How about sqlite? This would allow you to basically embed the "DB" in your application, but not require a separate DB backend.
Also, if you end up using a DB backend later, it should be fairly easy to switch over.
If that's not suitable, I'd suggest one of the DBM-like stores for key-value lookups, such as Berkely DB or tdb.

If you're just using the basics of all these formats, all of the parsers are trivial. If CSV is an option, then for XML and JSON you're talking blocks of name/value pairs, so there's not even a recursive structure involved. json.org has support for pretty much any language.
That said.
I don't see what the problem is with CSV. If people write bad parsers, then too bad. If you're concerned about compatibility, adopt the default CSV model from Excel. Anyone that can't parse CSV from Excel isn't going to get far in this world. The weakest support you find in CSV is embedded newlines and carriage returns. If you data doesn't have this, then it's not a problem. Only other issue is embedded quotations, and those are escaped in CSV. If you don't have those either, then its even more trivial.
As for "adding a column", you have that problem with all of these. If you add a column, you get to rewrite the entire file. I don't see this being a big issue either.
If space is your concern, CSV is the most compact, followed by JSON, followed by XML. None of the resulting files can be easily updated. They pretty much all would need to be rewritten for any change in the data. CSV has the advantage that it's easily appended to, as there's no closing element (like JSON and XML).

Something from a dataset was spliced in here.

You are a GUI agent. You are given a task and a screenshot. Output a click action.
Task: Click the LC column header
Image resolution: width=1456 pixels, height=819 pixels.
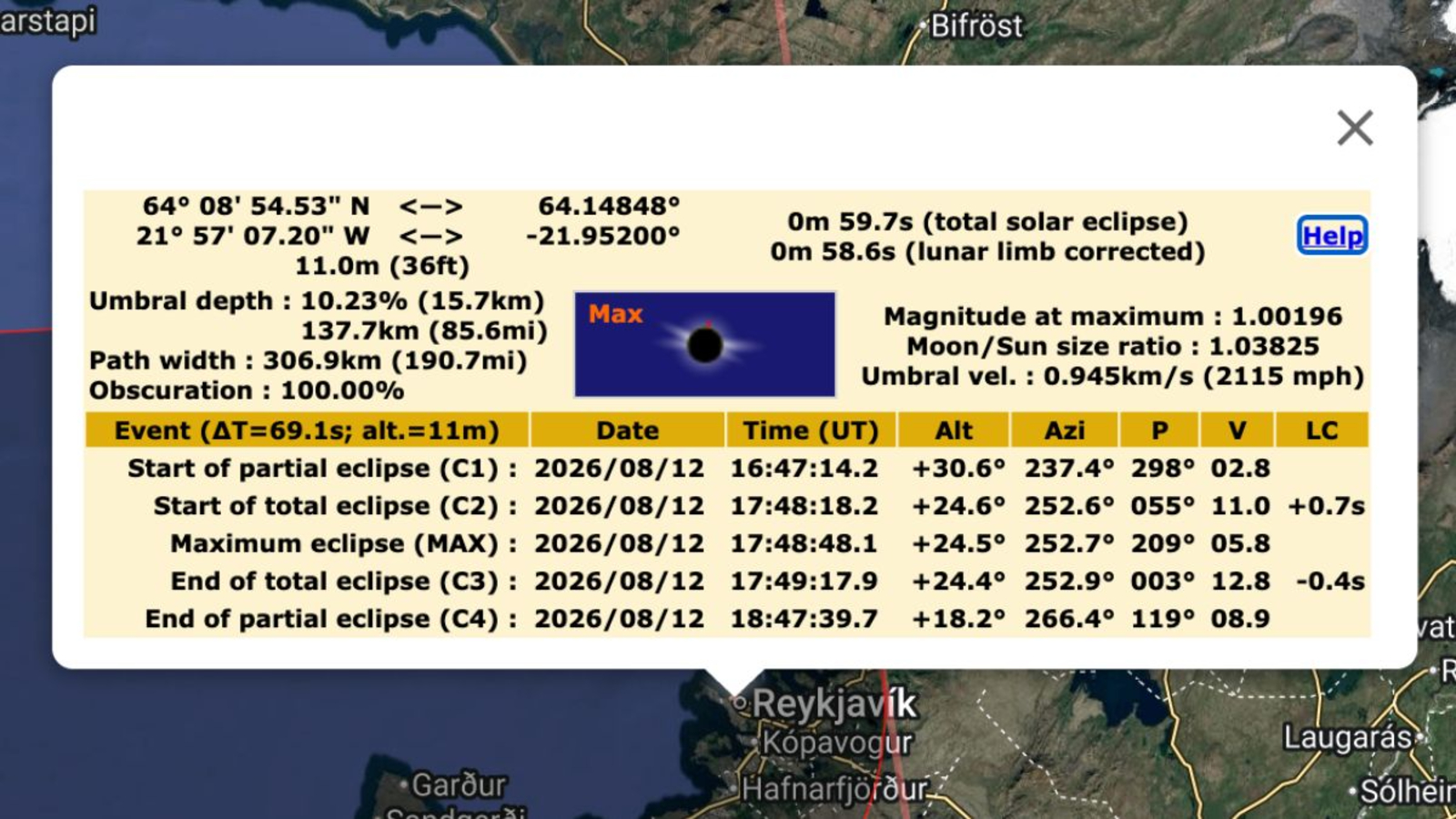click(x=1321, y=430)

JSON is probably your best bet (it's lightish, faster to parse, and self-descriptive so you can add your new columns as time goes by). You've said parsable - do you mean using Java? There are JSON libraries for Java to take the pain out of most of the work. There are also various light-weight in memory databases that can persist to a file (in case "not an option" means you don't want a big separate database)

If this is just for logging some data quickly to a file, I find tab delimited files are easier to parse than CSV, so if it's a flat text file you're looking for I'd go with that (so long as you don't have tabs in the feed of course). If you have fixed size columns, you could use fixed-length fields. That is even quicker because you can seek.
If it's unstructured data that might need some analysis, I'd go for JSON.
If it's structured data and you envision ever doing any querying on it... I'd go with sqlite.

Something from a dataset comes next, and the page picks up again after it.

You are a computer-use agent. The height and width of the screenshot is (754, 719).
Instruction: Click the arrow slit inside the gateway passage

When I needed solution like this I wrote up a simple representation of data prefixed with length. For example "Hi" will be represented as(in hex) 02 48 69.
To form rows just nest this operation(first number is number of fields, and then the fields), for example if field 0 contains "Hi" and field 1 contains "abc" then it will be:
Num of fields Field Length Data Field Length Data
02 02 48 69 03 61 62 63
You can also use first row as names for the columns.
(I have to say this is kind of a DB backend).

You can use CSV and if you only add columns to the end this is simple to handle. i.e. if you have less columns than you expect, use the default value for the "missing" fields.
If you want to be able to change the order/use of fields, you can add a heading row. i.e. the first row has the names of the columns. This can be useful when you are trying to read the data.

If you are forced to use a flat file, why not develop your own format? You should be able to tweak overhead and customize as much as you want (which is good if you are parsing lots of data).
Data entries will be either of a fixed or variable length, there are advantages to forcing some entries to a fixed length but you will need to create a method for delimiting both. If you have different "types" of rows, write all the rows of a each type in a chunk. Each chunk of rows will have a header. Use one header to describe the type of the chunk, and another header to describe the columns and their sizes. Determine how you will use the headers to describe each chunk.
eg (H is header, C is column descriptions and D is data entry):
H Phone Numbers
C num(10) type
D 1234567890 Home
D 2223334444 Cell
H Addresses
C house(5) street postal(6) province
D 1234_ "some street" N1G5K6 Ontario

I'd say that if you want to store rows and columns, you've got to to use a DB. The reason is simple - modification of the structure with any approach except RDBMS will require significant efforts, and you mentioned that you want to change the structure in future.

Related

Fastest way to read a CSV?

I've profiled my application and it seems like one of my biggest bottlenecks at the moment is the String.split method. It's taking up 21% of my runtime, and the other big contributors aren't parts that I can streamline anymore than they are. It also seems like all of the newly-created String objects are causing issues with the garbage collector, although I'm less clear whether or not that's the case.
I'm reading in a gzipped file comma-separated values that contain financial data. The number of fields in each row varies depending on what kind of record it is, and the size of each field varies too. What's the fastest way to read the data in, creating the fewest intermediate objects?
I saw this thread but none of the answers give any evidence that OpenCSV is any faster than String.split, and they all seem to focus on using an external library rather than writing new code. I'm also very concerned about memory overhead, because I spend another 20% or so of the total runtime doing garbage collection. I would like to just return views of the string in question, but it looks like that's not possible anymore.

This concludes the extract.